The team also reported changes in gene expression patterns among TT carriers. Blood mRNA analyses showed increased expression of alternative folate-pathway genes, including MTHFD2 and DHFR. Researchers interpreted this as a possible adaptive response that may help compensate for reduced inherited enzyme activity.
Prof. Iris Shai, principal investigator of the study, said the findings support a broader view of folate than simply preventing deficiency.
“Our findings show that a diet rich in green plant-based foods may influence folate-related metabolic pathways associated with cardiometabolic health,” Shai said. “The relationship we observed between folate levels, visceral fat reduction, and genetic responsiveness strengthens the scientific basis for personalized nutrition and advances the field of Nutri-Omics.”

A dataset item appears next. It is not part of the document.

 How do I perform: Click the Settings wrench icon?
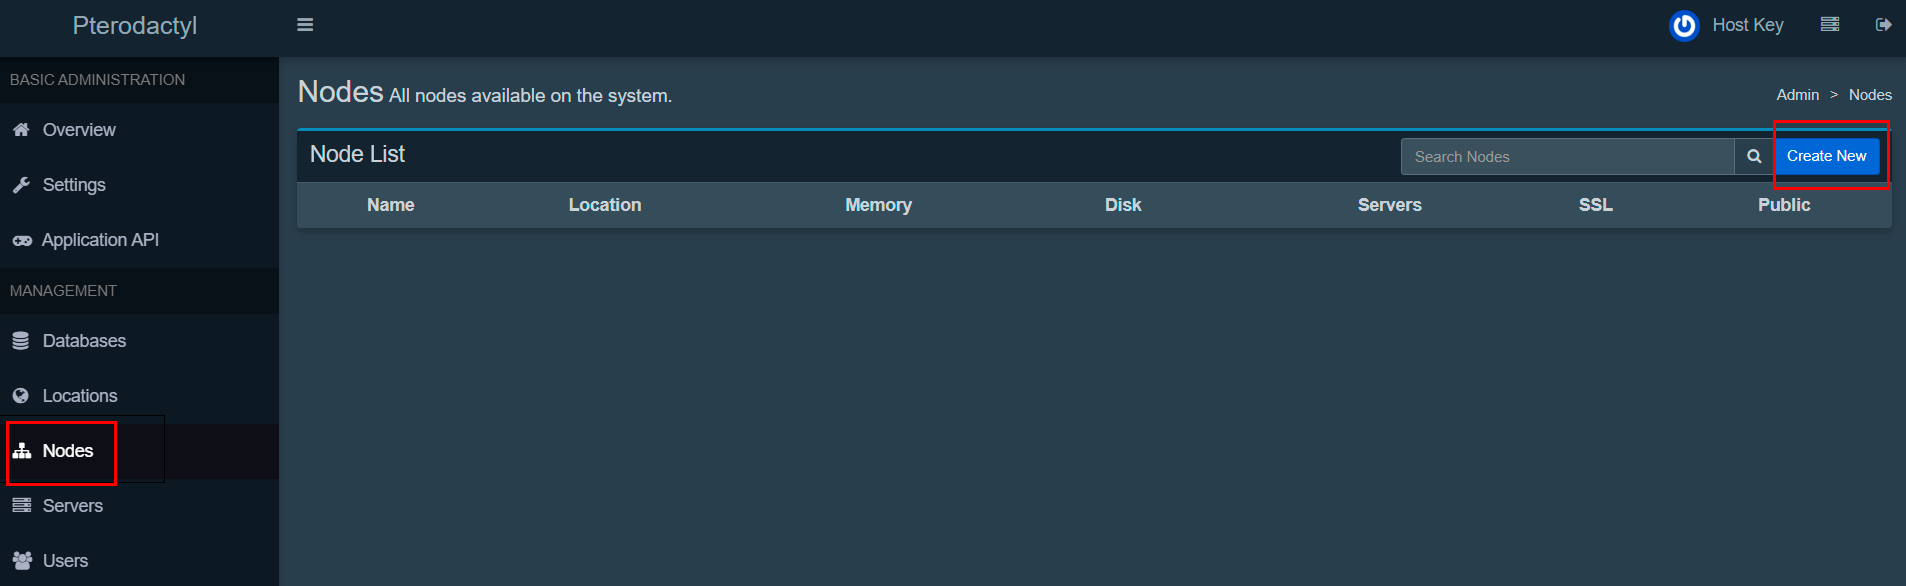21,185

That personalized nutrition angle is promising, but it also deserves caution. Genetic differences can affect how people process nutrients, but most people do not need to interpret a single gene variant as destiny or make major diet changes based on direct-to-consumer genetic testing alone. The study suggests diet may matter even in people with a genetic pattern linked to lower folate status. It does not mean genetics can be “fixed” by one food or supplement.
Dr. Hila Zelicha Peer, first author of the study, said the findings point to a broader role for folate as a marker of diet quality and biological response.

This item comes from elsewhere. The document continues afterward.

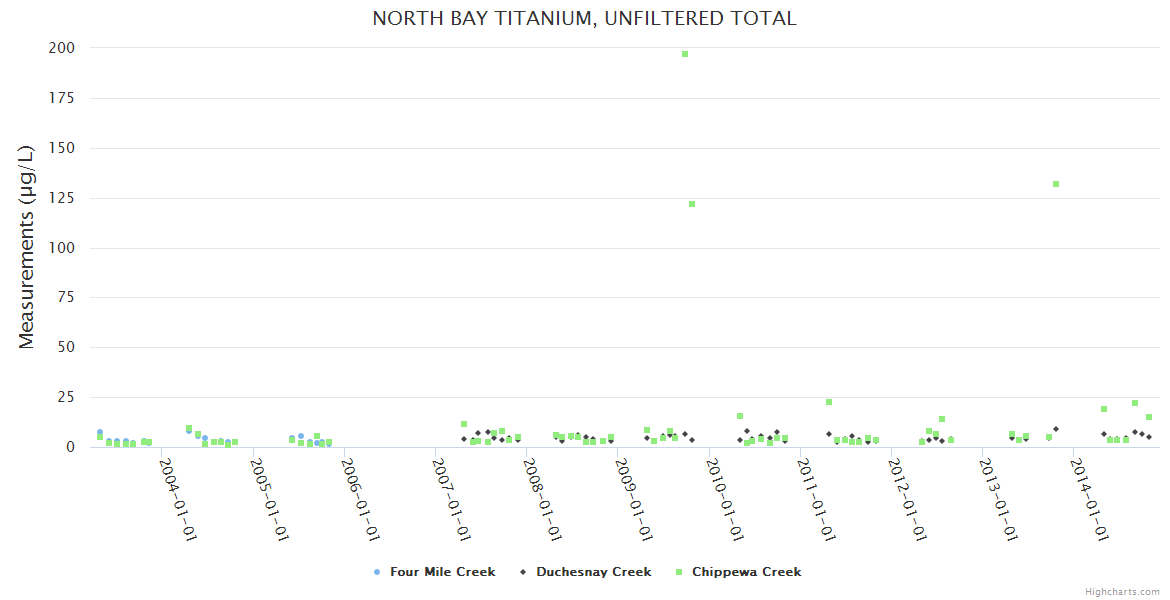Toggle the Chippewa Creek legend series
This screenshot has width=1170, height=600.
746,572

“Until now, folate has primarily been viewed through the lens of nutritional deficiency,” Zelicha Peer said.
In the study, Mankai received particular attention because it is rich in protein, fiber, minerals, essential amino acids and naturally occurring folate. Participants with higher Mankai intake appeared to have stronger folate responses and more pronounced clinical and gene-expression changes.

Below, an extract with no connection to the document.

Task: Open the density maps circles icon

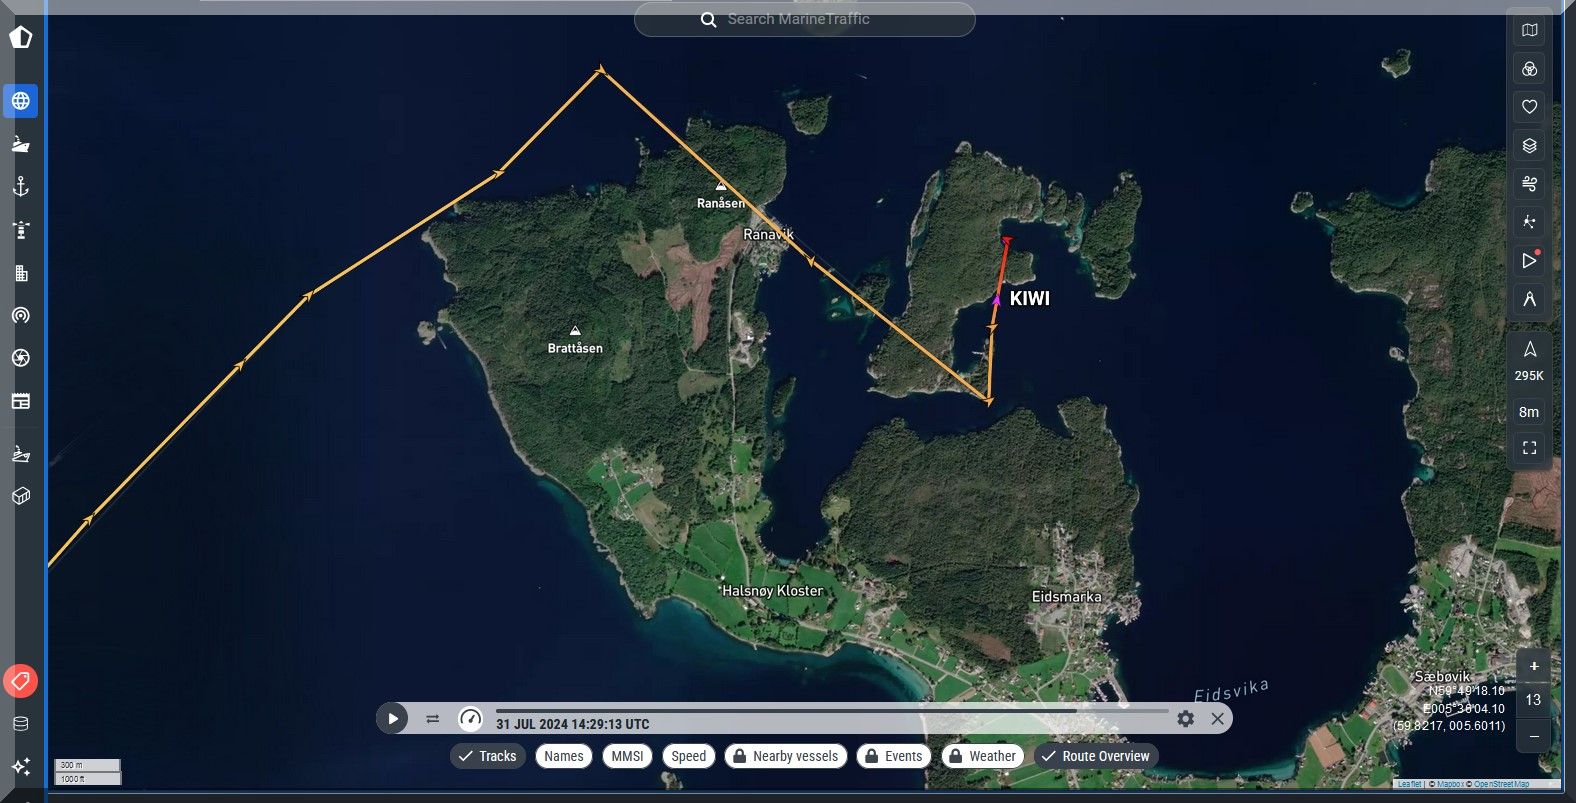Action: (x=1529, y=69)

For U.S. readers, though, Mankai is not a common grocery-store ingredient. The more practical point is not that everyone needs a daily duckweed shake. The broader diet pattern matters: more plant foods, polyphenol-rich foods, nuts, green tea and less red and processed meat.
The study also fits with earlier DIRECT-PLUS findings linking the green Mediterranean diet with improvements in several cardiometabolic measures, including liver fat and visceral fat. But this paper should not be read as proof that the diet prevents disease. Some of the outcomes were biomarkers and risk scores, not heart attacks, diabetes diagnoses or long-term clinical events.
Still, the study adds useful nuance to the conversation about food and health. It suggests that dietary patterns may influence the biochemical pathways that connect nutrients, genes and metabolic health. That is different from saying food rewrites DNA. A better way to understand the findings is that diet may affect how certain biological systems operate, especially in people with genetic differences that shape nutrient metabolism.
This work was supported by grants from the Deutsche Forschungsgemeinschaft under Germany’s Excellence Strategy, the Israel Ministry of Health, the Israel Ministry of Science and Technology and the California Walnuts Commission. Walnuts were part of the green Mediterranean diet intervention.